Free and open source text-based RSS/Atom feedreader

Newsboat is a free and open-source RSS/Atom feed reader for text terminals for Unix-like operating systems, released under the MIT License. It is an actively maintained fork of Newsbeuter which was abandoned in September 2017. Newsbeuter's original developers advise users to switch to Newsboat, and Newsboat's version numbers continued where Newsbeuter left off. Newsboat supports feed formats RSS and Atom and can import and export subscription lists in the OPML format. It also supports podcasting and synchronization with other news reading services.

==Installation==

Newsboat has been tested on Linux (with glibc and musl-libc), FreeBSD and macOS. The program can be installed from binary packages on major Linux and BSD distributions and Homebrew, it is available as a distribution-independent snap package, or it can be compiled from source.

==Operation==

Newsboat is controlled entirely with the keyboard, and its default keybindings resemble those of vi. The keyboard shortcuts and a lot of other options can be configured with a single text file.

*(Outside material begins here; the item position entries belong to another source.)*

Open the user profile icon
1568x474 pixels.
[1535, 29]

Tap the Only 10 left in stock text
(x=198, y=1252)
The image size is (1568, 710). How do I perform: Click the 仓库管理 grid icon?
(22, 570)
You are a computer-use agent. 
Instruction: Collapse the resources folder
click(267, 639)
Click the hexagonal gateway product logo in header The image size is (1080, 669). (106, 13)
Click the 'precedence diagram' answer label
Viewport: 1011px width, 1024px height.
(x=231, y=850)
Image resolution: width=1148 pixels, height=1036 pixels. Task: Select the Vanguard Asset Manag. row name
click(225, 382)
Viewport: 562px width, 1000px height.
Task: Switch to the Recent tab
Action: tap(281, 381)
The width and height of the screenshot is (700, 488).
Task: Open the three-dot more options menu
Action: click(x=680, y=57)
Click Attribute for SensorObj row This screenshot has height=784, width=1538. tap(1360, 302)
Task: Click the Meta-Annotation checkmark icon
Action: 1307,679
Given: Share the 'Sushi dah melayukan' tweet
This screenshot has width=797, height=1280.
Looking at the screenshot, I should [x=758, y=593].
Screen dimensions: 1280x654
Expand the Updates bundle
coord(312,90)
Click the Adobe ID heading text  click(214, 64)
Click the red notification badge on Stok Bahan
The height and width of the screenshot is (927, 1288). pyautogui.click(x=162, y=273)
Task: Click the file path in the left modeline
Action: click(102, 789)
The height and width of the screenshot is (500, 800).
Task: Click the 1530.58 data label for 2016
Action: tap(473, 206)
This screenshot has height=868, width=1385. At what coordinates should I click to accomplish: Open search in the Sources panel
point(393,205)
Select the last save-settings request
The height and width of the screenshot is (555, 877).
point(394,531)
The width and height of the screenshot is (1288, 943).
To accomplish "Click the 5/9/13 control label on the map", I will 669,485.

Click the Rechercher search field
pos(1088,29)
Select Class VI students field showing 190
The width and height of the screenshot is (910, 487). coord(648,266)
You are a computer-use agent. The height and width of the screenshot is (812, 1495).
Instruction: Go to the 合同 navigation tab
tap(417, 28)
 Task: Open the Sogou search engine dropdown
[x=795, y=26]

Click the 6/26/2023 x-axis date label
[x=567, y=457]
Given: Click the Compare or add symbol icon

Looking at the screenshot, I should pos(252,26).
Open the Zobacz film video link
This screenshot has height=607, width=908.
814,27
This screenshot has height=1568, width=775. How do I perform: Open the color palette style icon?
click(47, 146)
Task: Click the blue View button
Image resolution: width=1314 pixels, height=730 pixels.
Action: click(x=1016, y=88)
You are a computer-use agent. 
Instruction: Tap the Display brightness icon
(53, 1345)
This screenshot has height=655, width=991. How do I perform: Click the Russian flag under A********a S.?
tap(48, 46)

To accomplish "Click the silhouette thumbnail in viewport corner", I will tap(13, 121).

The feeds are placed in another plain textfile. Because Newsboat, like most feedreaders, supports the OPML format it can also import files from other feedreaders. In addition to merely importing feedlist from other readers, Newsboat can act as a client for news reading services like Tiny Tiny RSS, The Old Reader, Inoreader, NewsBlur, the newsreader apps for ownCloud and Nextcloud, and some more.

==Podcast support==

Newsboat also provides basic podcast support through Podboat, a separate but included application that facilitates downloading and queuing of podcast episodes. It does not actually play the podcasts; for this an external media player is needed. While viewing a podcast feed in Newsboat, a user can press a single key to download the episode to their download queue. All the information will be stored in a queue file in the newsboat directory. Podboat reads this queue and downloads the episode(s) to the user's local drive.

==Reception==
According to a review on Opensource.com "Newsboat is an excellent RSS reader, whether you need a basic set of features or want your application to do a whole lot more." Luke Baker of website Linuxlinks summarized his preview as "Newsboat is a wonderful, open source RSS reader. It’s lean, compact, super fast, endowed with a good feature set, and a worthy continuation of the Newsbeuter project. The software is extremely configurable and offers a great feature set without any bloat." Linux Magazine in its FOSSPicks praises Newsboats speed: "Everything happens so quickly. With your feeds listed in the main view, pressing R will reload the state of every feed in your list, and this happens quickly even with dozens of feeds." and mentions the benefits of a simple distraction-free text interface.